データ抜粋 =>

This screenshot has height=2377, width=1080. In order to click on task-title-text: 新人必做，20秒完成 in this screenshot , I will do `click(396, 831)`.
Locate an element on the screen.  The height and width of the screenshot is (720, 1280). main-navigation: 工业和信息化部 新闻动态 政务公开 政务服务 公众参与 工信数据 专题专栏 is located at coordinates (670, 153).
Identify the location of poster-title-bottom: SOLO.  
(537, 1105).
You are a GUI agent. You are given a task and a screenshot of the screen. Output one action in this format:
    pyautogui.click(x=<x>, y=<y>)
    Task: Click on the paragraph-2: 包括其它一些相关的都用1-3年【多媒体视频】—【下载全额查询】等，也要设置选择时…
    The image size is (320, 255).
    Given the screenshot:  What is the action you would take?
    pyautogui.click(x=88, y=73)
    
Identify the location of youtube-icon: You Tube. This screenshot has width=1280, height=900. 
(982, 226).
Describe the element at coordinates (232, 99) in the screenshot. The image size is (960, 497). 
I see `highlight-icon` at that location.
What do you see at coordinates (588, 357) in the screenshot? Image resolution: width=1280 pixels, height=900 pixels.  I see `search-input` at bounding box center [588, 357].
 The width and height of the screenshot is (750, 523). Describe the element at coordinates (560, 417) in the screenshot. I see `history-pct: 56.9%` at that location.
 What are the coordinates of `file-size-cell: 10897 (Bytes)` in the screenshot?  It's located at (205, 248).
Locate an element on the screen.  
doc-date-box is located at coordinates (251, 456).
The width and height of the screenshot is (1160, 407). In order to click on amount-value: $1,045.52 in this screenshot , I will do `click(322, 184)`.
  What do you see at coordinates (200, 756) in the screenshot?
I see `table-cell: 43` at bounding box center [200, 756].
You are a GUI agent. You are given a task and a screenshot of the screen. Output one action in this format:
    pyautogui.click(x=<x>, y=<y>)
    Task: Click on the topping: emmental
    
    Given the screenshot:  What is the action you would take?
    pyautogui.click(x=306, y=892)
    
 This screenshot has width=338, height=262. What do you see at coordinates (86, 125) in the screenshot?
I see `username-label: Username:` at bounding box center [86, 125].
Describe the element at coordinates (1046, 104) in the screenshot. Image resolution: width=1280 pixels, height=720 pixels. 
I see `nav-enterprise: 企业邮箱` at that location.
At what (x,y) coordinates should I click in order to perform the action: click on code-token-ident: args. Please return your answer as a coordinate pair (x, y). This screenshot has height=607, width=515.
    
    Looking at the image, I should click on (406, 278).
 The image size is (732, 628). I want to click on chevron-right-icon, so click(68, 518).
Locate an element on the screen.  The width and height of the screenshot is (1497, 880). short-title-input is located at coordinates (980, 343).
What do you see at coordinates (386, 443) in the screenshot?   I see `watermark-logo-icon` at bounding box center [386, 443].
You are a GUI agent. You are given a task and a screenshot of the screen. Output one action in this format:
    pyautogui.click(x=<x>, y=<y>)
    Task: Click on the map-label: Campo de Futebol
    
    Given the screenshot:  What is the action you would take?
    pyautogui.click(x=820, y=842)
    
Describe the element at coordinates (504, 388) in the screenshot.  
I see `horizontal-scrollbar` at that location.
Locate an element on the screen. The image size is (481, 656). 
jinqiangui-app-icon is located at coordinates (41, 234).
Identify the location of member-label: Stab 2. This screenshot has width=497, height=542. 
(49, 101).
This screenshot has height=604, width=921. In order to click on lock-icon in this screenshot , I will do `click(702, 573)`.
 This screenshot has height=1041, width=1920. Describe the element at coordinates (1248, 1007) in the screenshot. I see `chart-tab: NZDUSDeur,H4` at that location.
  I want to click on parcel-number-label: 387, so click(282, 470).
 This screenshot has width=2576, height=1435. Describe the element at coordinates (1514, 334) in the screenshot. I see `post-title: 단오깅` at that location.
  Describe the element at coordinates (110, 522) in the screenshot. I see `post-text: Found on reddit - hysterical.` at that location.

課題 => 上のレコードを全件、一字一句変えずに抜き出してもらえますか？

回答欄 =>
This screenshot has height=2377, width=1080. In order to click on task-title-text: 新人必做，20秒完成 in this screenshot , I will do `click(396, 831)`.
Locate an element on the screen.  The height and width of the screenshot is (720, 1280). main-navigation: 工业和信息化部 新闻动态 政务公开 政务服务 公众参与 工信数据 专题专栏 is located at coordinates (670, 153).
Identify the location of poster-title-bottom: SOLO.  
(537, 1105).
You are a GUI agent. You are given a task and a screenshot of the screen. Output one action in this format:
    pyautogui.click(x=<x>, y=<y>)
    Task: Click on the paragraph-2: 包括其它一些相关的都用1-3年【多媒体视频】—【下载全额查询】等，也要设置选择时…
    The image size is (320, 255).
    Given the screenshot:  What is the action you would take?
    pyautogui.click(x=88, y=73)
    
Identify the location of youtube-icon: You Tube. This screenshot has width=1280, height=900. 
(982, 226).
Describe the element at coordinates (232, 99) in the screenshot. The image size is (960, 497). 
I see `highlight-icon` at that location.
What do you see at coordinates (588, 357) in the screenshot? Image resolution: width=1280 pixels, height=900 pixels.  I see `search-input` at bounding box center [588, 357].
 The width and height of the screenshot is (750, 523). Describe the element at coordinates (560, 417) in the screenshot. I see `history-pct: 56.9%` at that location.
 What are the coordinates of `file-size-cell: 10897 (Bytes)` in the screenshot?  It's located at (205, 248).
Locate an element on the screen.  
doc-date-box is located at coordinates (251, 456).
The width and height of the screenshot is (1160, 407). In order to click on amount-value: $1,045.52 in this screenshot , I will do `click(322, 184)`.
  What do you see at coordinates (200, 756) in the screenshot?
I see `table-cell: 43` at bounding box center [200, 756].
You are a GUI agent. You are given a task and a screenshot of the screen. Output one action in this format:
    pyautogui.click(x=<x>, y=<y>)
    Task: Click on the topping: emmental
    
    Given the screenshot:  What is the action you would take?
    pyautogui.click(x=306, y=892)
    
 This screenshot has width=338, height=262. What do you see at coordinates (86, 125) in the screenshot?
I see `username-label: Username:` at bounding box center [86, 125].
Describe the element at coordinates (1046, 104) in the screenshot. Image resolution: width=1280 pixels, height=720 pixels. 
I see `nav-enterprise: 企业邮箱` at that location.
At what (x,y) coordinates should I click in order to perform the action: click on code-token-ident: args. Please return your answer as a coordinate pair (x, y). This screenshot has height=607, width=515.
    
    Looking at the image, I should click on (406, 278).
 The image size is (732, 628). I want to click on chevron-right-icon, so click(68, 518).
Locate an element on the screen.  The width and height of the screenshot is (1497, 880). short-title-input is located at coordinates (980, 343).
What do you see at coordinates (386, 443) in the screenshot?   I see `watermark-logo-icon` at bounding box center [386, 443].
You are a GUI agent. You are given a task and a screenshot of the screen. Output one action in this format:
    pyautogui.click(x=<x>, y=<y>)
    Task: Click on the map-label: Campo de Futebol
    
    Given the screenshot:  What is the action you would take?
    pyautogui.click(x=820, y=842)
    
Describe the element at coordinates (504, 388) in the screenshot.  
I see `horizontal-scrollbar` at that location.
Locate an element on the screen. The image size is (481, 656). 
jinqiangui-app-icon is located at coordinates (41, 234).
Identify the location of member-label: Stab 2. This screenshot has width=497, height=542. 
(49, 101).
This screenshot has height=604, width=921. In order to click on lock-icon in this screenshot , I will do `click(702, 573)`.
 This screenshot has height=1041, width=1920. Describe the element at coordinates (1248, 1007) in the screenshot. I see `chart-tab: NZDUSDeur,H4` at that location.
  I want to click on parcel-number-label: 387, so click(282, 470).
 This screenshot has width=2576, height=1435. Describe the element at coordinates (1514, 334) in the screenshot. I see `post-title: 단오깅` at that location.
  Describe the element at coordinates (110, 522) in the screenshot. I see `post-text: Found on reddit - hysterical.` at that location.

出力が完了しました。